# DATASET RECORDS:

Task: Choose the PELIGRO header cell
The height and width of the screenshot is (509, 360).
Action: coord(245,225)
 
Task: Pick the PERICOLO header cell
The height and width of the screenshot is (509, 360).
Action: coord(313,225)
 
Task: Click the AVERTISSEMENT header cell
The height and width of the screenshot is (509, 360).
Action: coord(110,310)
---
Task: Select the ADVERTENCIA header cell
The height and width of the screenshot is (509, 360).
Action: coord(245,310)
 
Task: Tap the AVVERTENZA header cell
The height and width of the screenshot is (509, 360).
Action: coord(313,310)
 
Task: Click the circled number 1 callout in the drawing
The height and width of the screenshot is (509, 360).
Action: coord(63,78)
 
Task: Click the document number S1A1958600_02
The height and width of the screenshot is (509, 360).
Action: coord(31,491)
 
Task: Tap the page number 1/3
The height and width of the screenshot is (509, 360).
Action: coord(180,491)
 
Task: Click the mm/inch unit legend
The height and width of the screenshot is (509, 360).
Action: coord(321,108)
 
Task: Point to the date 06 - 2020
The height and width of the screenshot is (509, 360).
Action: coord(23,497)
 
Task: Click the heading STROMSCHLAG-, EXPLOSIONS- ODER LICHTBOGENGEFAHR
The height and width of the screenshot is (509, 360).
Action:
==
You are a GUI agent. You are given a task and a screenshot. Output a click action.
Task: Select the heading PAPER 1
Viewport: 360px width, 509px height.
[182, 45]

# WHAT IS EXPECTED:
Reproduce the records from the line containing "Task: Pick the PERICOLO header cell" up to and including the line containing "Action: coord(110,310)", requests included, shifting every coordinate in the answers by adding 52 to it.

# TASK RESPONSE:
Task: Pick the PERICOLO header cell
The height and width of the screenshot is (509, 360).
Action: coord(365,277)
 
Task: Click the AVERTISSEMENT header cell
The height and width of the screenshot is (509, 360).
Action: coord(162,362)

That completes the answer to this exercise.